Valuing American Options by Simulation

Final Project - FRE 6831

1 Overview

Longstaff(2001)[1] proposed a pricing model for American options by simulation. The model is flexible and applicable in path-dependent and multi-factor situations where traditional finite difference techniques cannot be used. In this project, we implemented this pricing model in Python and briefly evaluated this mode. Also we developed FD and binomial method for American options and the results turn out to be really close and verify the feasibility of these methods.

2 Mathematical Details

2.1 Valuation Framework

We value American options by simulating enough paths of underlying asset price and compute option price of these paths at each time backwards. At a certain time $t_k$ and outcome $\omega$, we choose greater one of its early-exercise and continuation value as option price: $$ Y(t_K, \omega) = \max(P(t_K, \omega), F(t_k, \omega))$$

where $Y$ is option price, $P$ and $F$ are early-exercise and continuation value. Continuation value $F(t_k, \omega)$ could be expressed as conditional expectation of future cash flow of option: $$ F(t_k, \omega) = E[\delta \cdot C(t_k, \omega) | \mathscr{F}_t]$$

where $\delta$ is discount factor, $C$ is future cash flow conditional on $t_k$ and $\omega$. Option price at next time step of our simulated paths, $Y(t_{k+1}, \omega)$, is then one realized sample of all possible future cash flows conditioned on $t_k$.

2.2 Compute Continuation Value

In order to estimate continuation value only using out simulated asset price processes, we project continuation value on current asset value $X(t_k, \omega)$ and assume it can be expressed as linear combination of a set of base function dependent only on $X$. We then rewrite(2) as:

$$F(t_k, \omega) = F(X(t_k, \omega)) = \sum^M_{i=0} a_i L_i (X(t_k, \omega))$$ where $L_i$ is i-th base function and $a_i$ is corresponding weight. To solve weights $a$ in (3), note that $Y(t_{k+1})$ are realized samples of conditioned future cash flow $C(t_k)$, we could use least mean square algorithm to solve regression problem below: $$ Y(t_{k+1}) \sim \sum^M_{i=0} a_i L_i (X(t_k))$$

2.3 Algorithm

We now give Python-style pseudo code of valuing American options using our model:

Full Python codes used in experiment could be found in appendix A. Option Valuer.py contains implementation of this pseudo code.

3 Experiment Settings

3.1 Price Simulation

We first use geometric Brownian motion as in Black-Sholes model to simulate underlying asset price:

3.2 Base Functions

As mentioned in original paper, we use first 3 terms of Laguerre polynomials as well as a constant term as our base functions:

3.3 Other Parameters

As in original paper, we set number of early exercise times as 50 per year, i.e. we take 50 points per year with equal interval from simulated paths.
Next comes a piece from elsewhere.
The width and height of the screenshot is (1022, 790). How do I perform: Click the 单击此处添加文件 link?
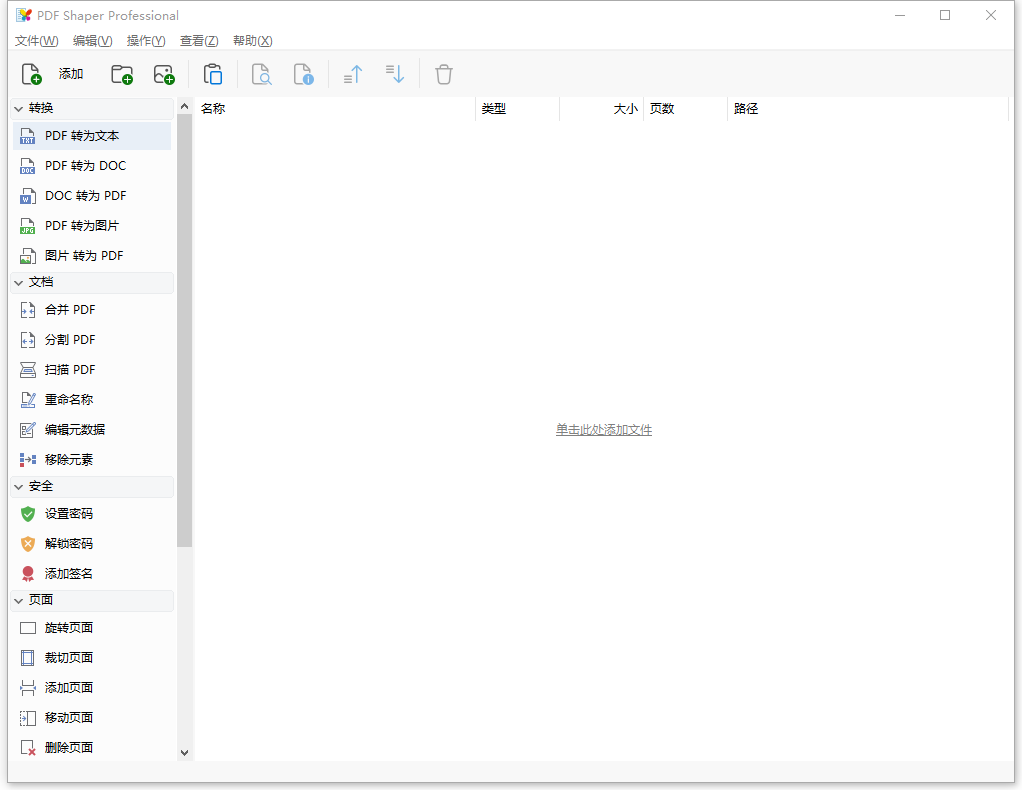pos(604,430)
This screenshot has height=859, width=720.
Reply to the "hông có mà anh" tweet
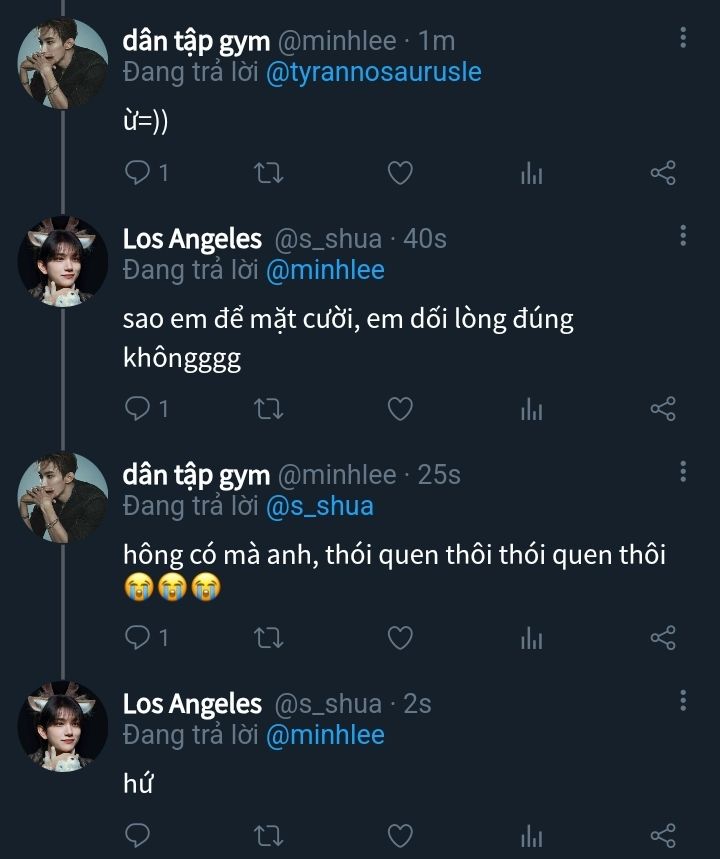(x=137, y=636)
Since early experiment results suggests higher simulation number doesn’t affect valued price, we set it as 20,000 (10,000 antithetic in case of geometric Brownian motion) to instead of 100,000 as in original paper, in order to speed up our program.

4 Experiment Result

We first applied our model on American put options and compared results with finite difference method.

4.1 Valuing American Put Option

Fixing strike price at 40 and risk free rate at 0.06, we computed American put option price when beginning asset price from 34 to 46, volatility is 0.2 or 0.4 and time to maturity is 1 or 2 years, using both our model and finite difference method.
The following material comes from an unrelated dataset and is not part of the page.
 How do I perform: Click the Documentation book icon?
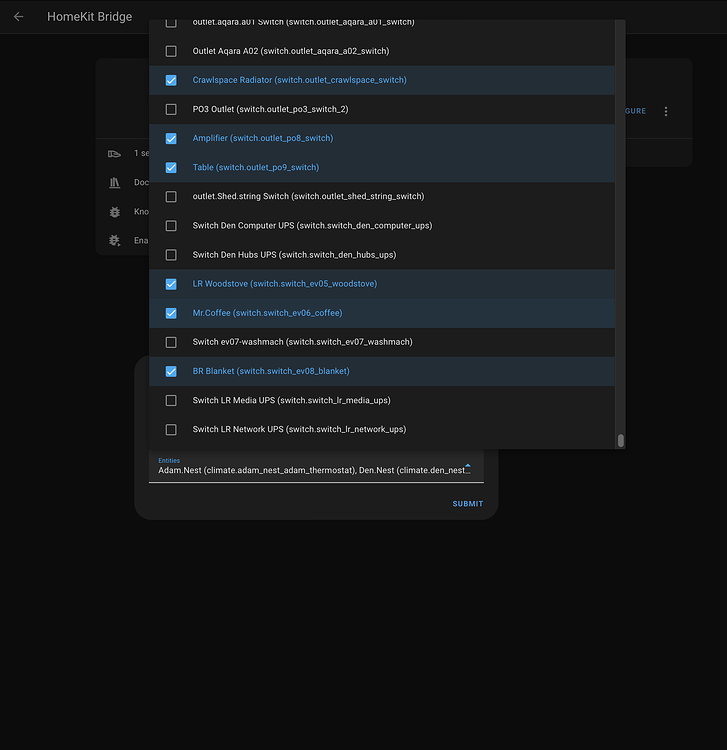(114, 183)
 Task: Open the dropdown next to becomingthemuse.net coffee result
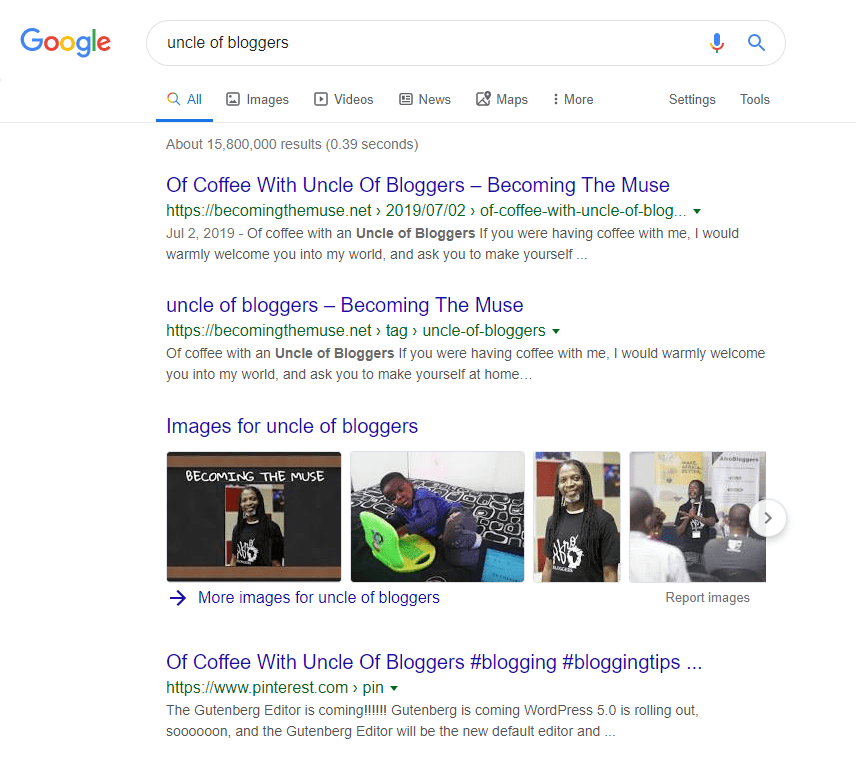(697, 211)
Figure 1 shows valuing result of our simulation model and finite difference method. Difference of 52 option prices(13 prices for each combination of T and sigma) has a mean of 0.0255 and a standard deviation 0.0415.

4.2 Valuing American Call Option

We also computed price of American call option. We set strike as 40, risk free rate as 0.06. maturity time as year and year volatility as 0.2. Option prices of beginning asset price from 34 to 46 are then computed.
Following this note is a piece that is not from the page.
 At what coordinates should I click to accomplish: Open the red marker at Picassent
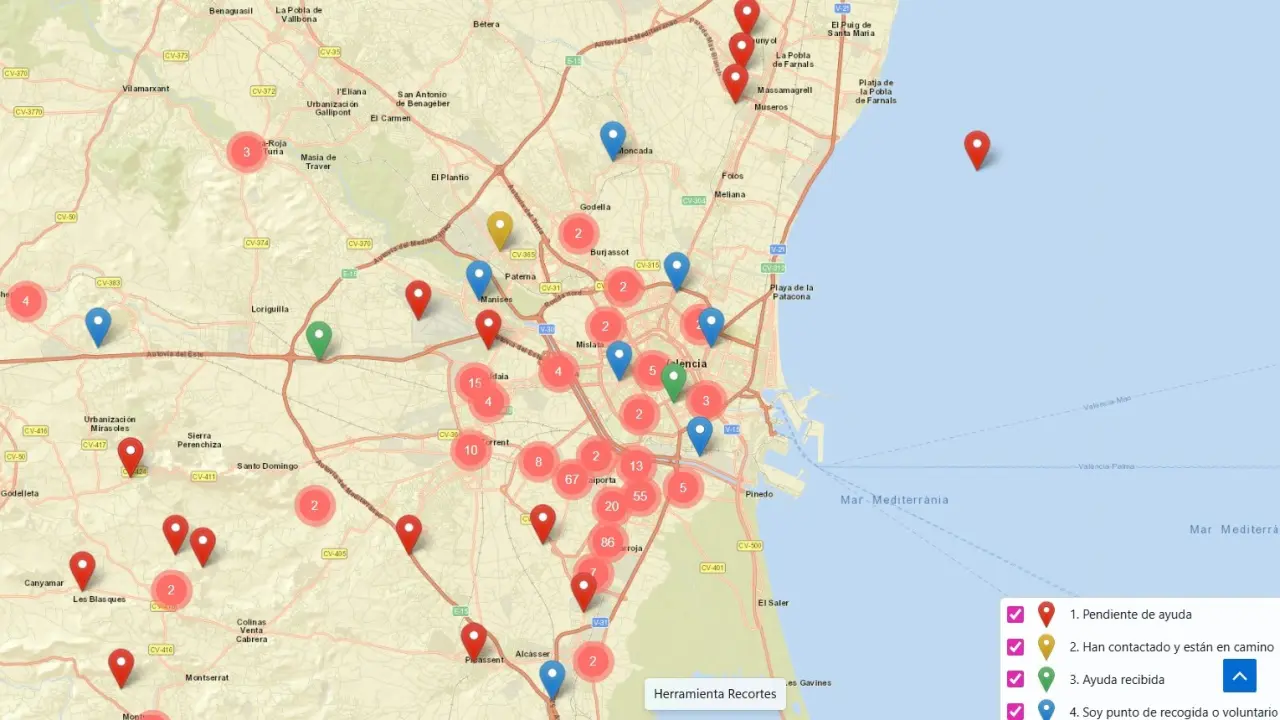(474, 640)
Figure 2 plots option prices for American call option.

4.3 Binomial Method

I also tried the binomial method to value the American options and the results turned out to be very close to what we got with the FD method and the method we see in the paper.

5 Conclusion

As we can see in section 4.1 and the figures, our simulation model is able to estimate American options correctly. Its biggest disadvantage, however, is computing speed. It takes minutes compute one price since many rounds of regression is done (50 times per year in our setting) . When we use original paper's setting, 10,000 simulation paths, time cost would be much higher.

However our method is flexible and could be used in many cases without deriving new analytical formulas. It's even applicable when early exercise value is path dependent (i.e. American-Asian option).

We also implemented the binomial method and we could see that the result is perfectly matched, too. So in my opinion these three methods are all practicable in American option pricing. While considering processing speed, we'd better use FD method and Binomial method to reduce running time.

Reference

[1] Longstaff F A, Schwartz E S. Valuing American options by simulation: a simple least-squares approach[J]. Review of Financial studies, 2001, 14(1): 113-147.